■ **REQUIRED ACTION**
Find the string "agent" in the entries and copy each line that has it.

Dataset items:
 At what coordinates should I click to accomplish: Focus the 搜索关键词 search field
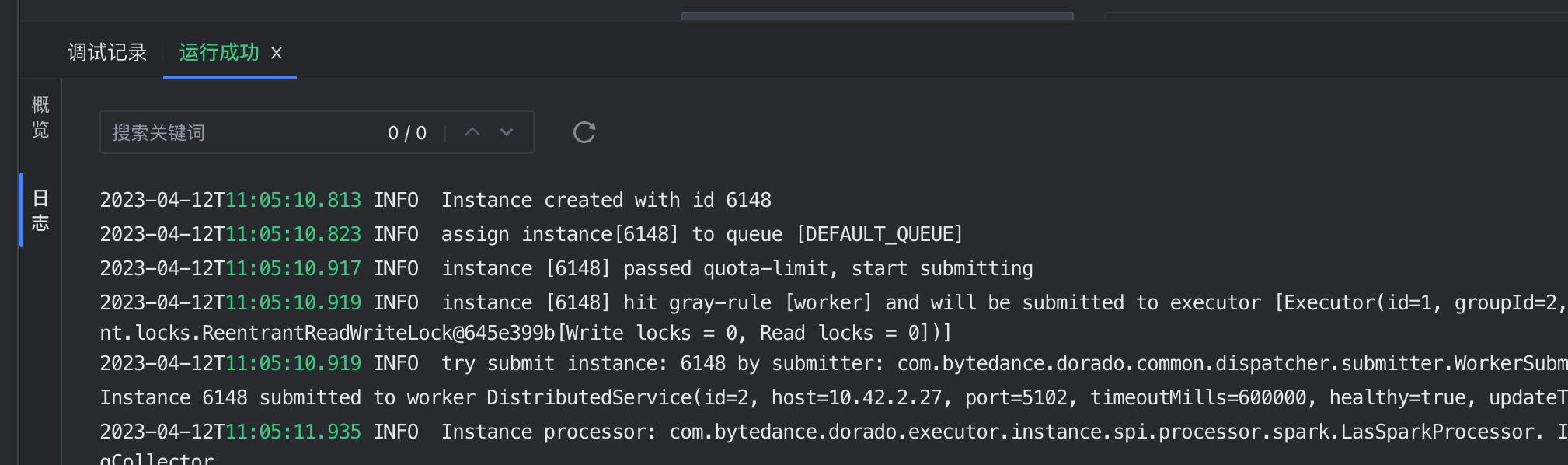click(241, 133)
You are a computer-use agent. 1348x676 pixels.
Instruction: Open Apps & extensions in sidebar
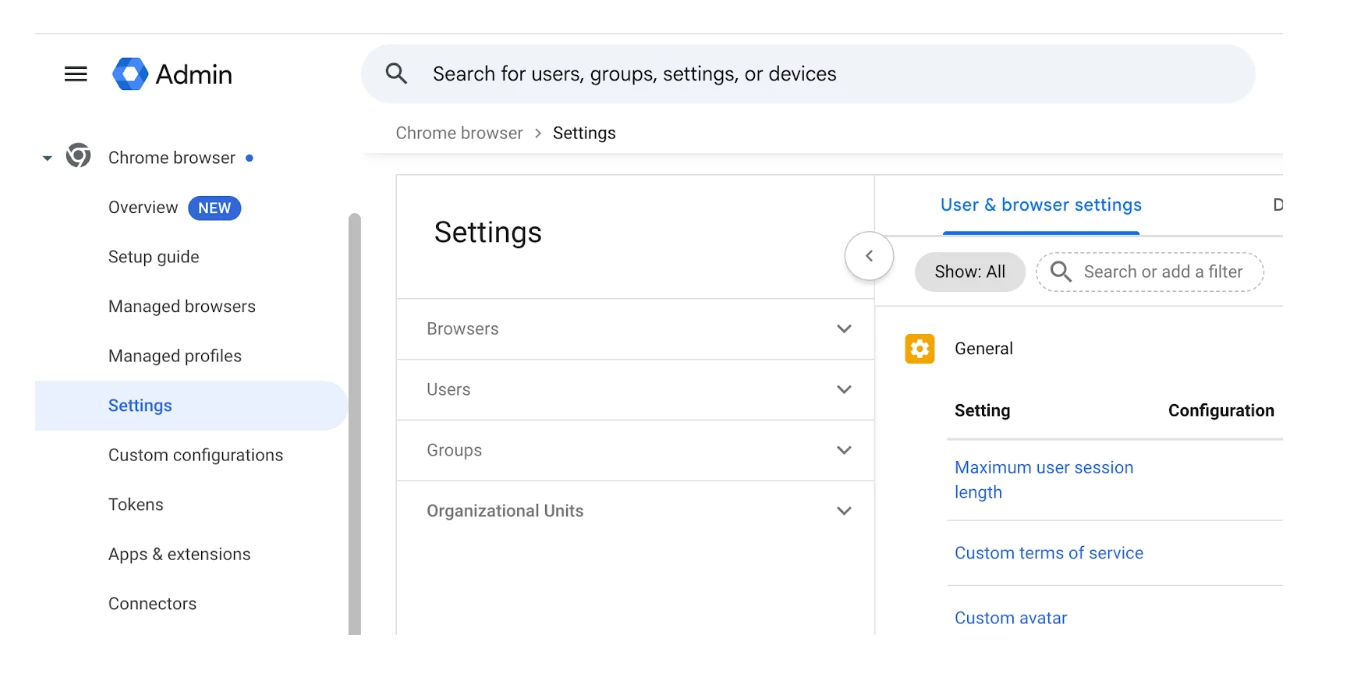point(179,554)
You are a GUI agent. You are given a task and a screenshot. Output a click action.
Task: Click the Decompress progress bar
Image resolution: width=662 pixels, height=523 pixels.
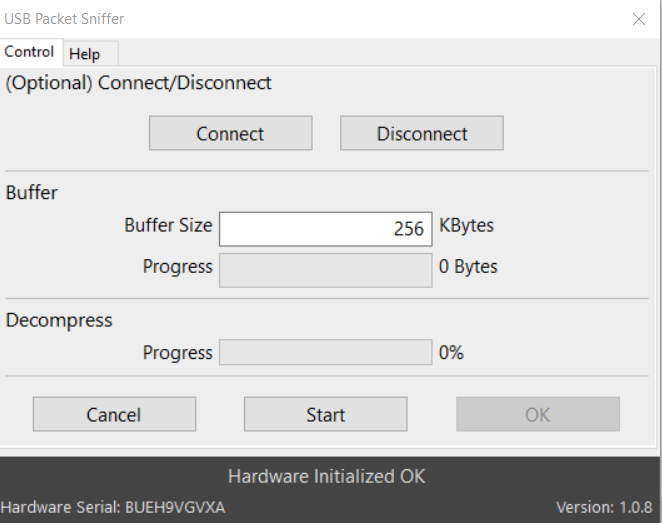[x=326, y=352]
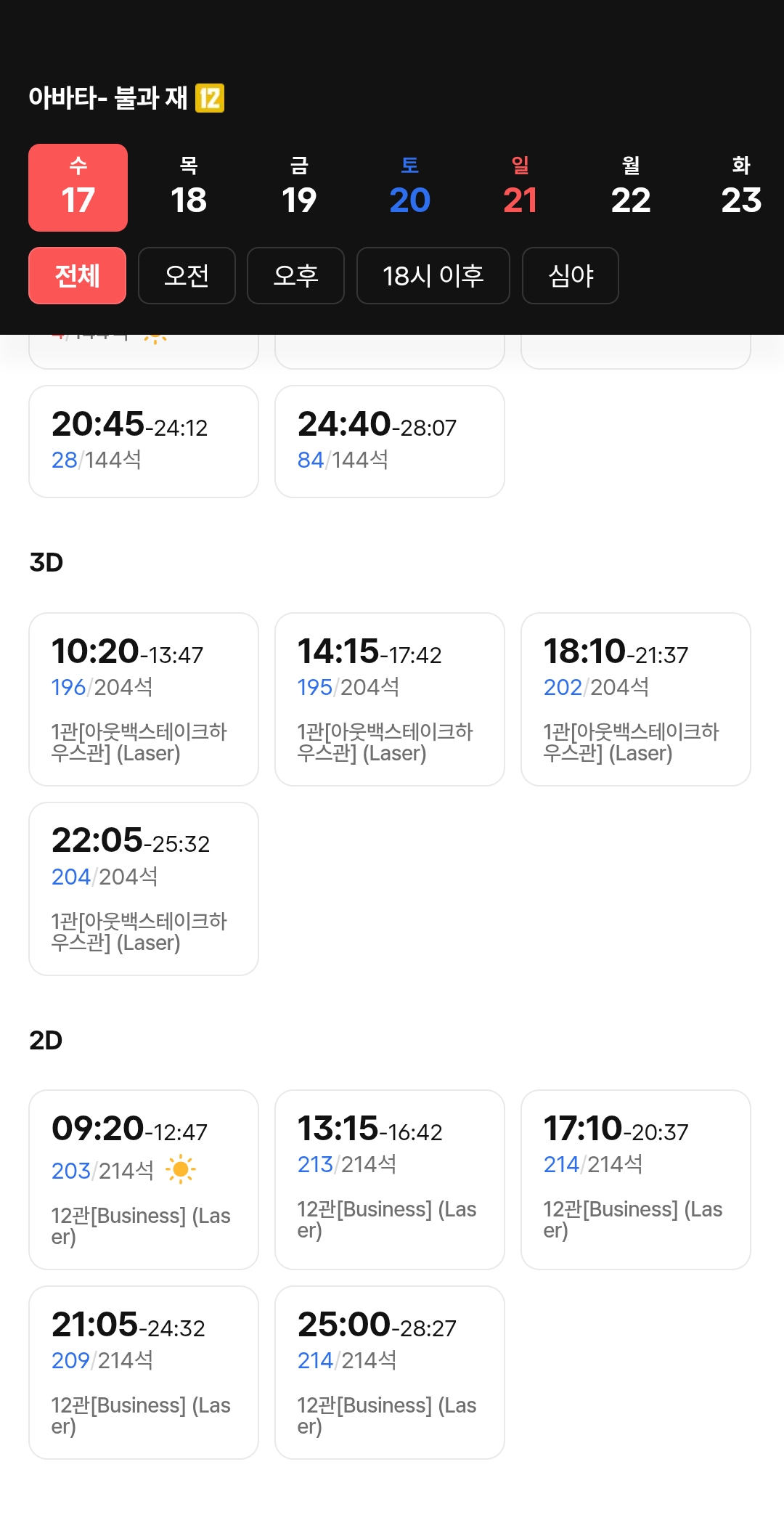This screenshot has height=1536, width=784.
Task: Filter showtimes by 18시 이후
Action: tap(433, 275)
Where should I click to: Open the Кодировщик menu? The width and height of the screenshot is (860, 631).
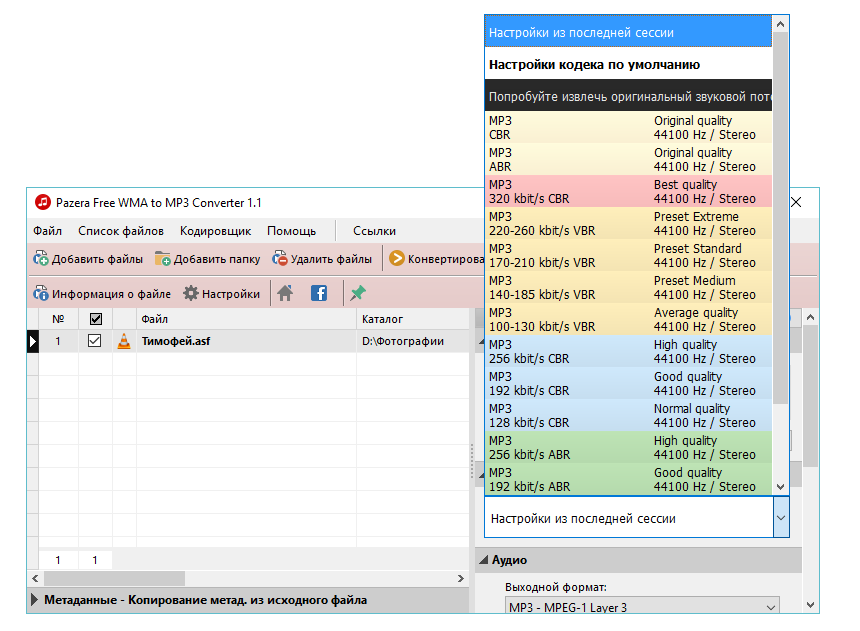(215, 230)
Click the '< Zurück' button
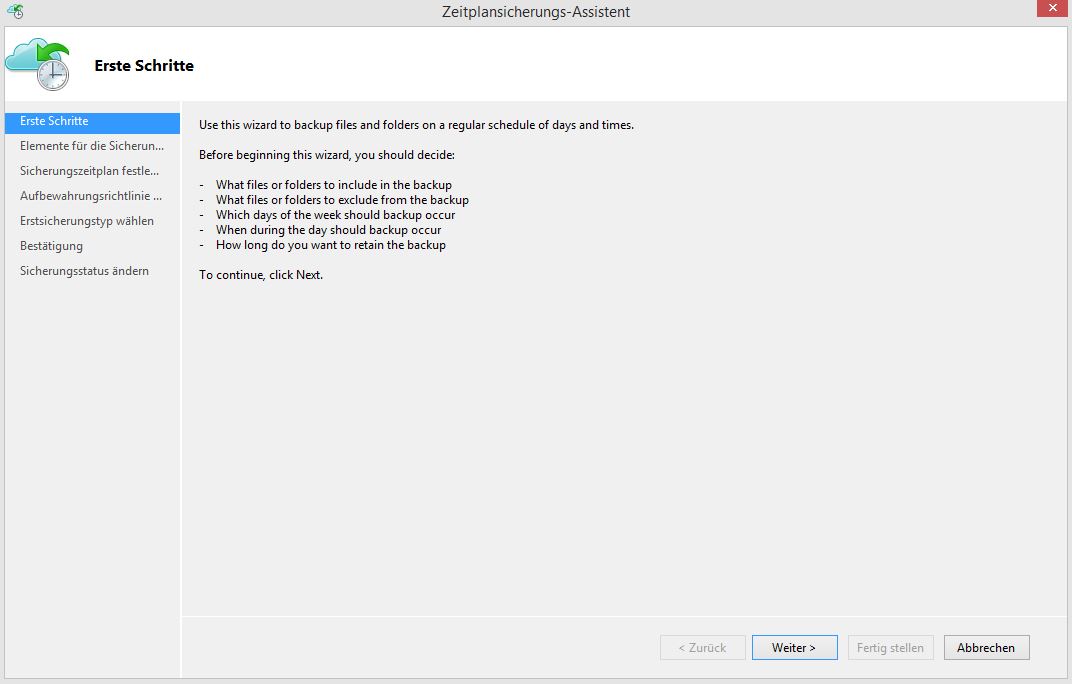Image resolution: width=1072 pixels, height=684 pixels. pyautogui.click(x=702, y=648)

■ **FINISHED TASK**
You are a computer-use agent. 1348x676 pixels.
You are a GUI agent. You are given a task and a screenshot. Output a click action.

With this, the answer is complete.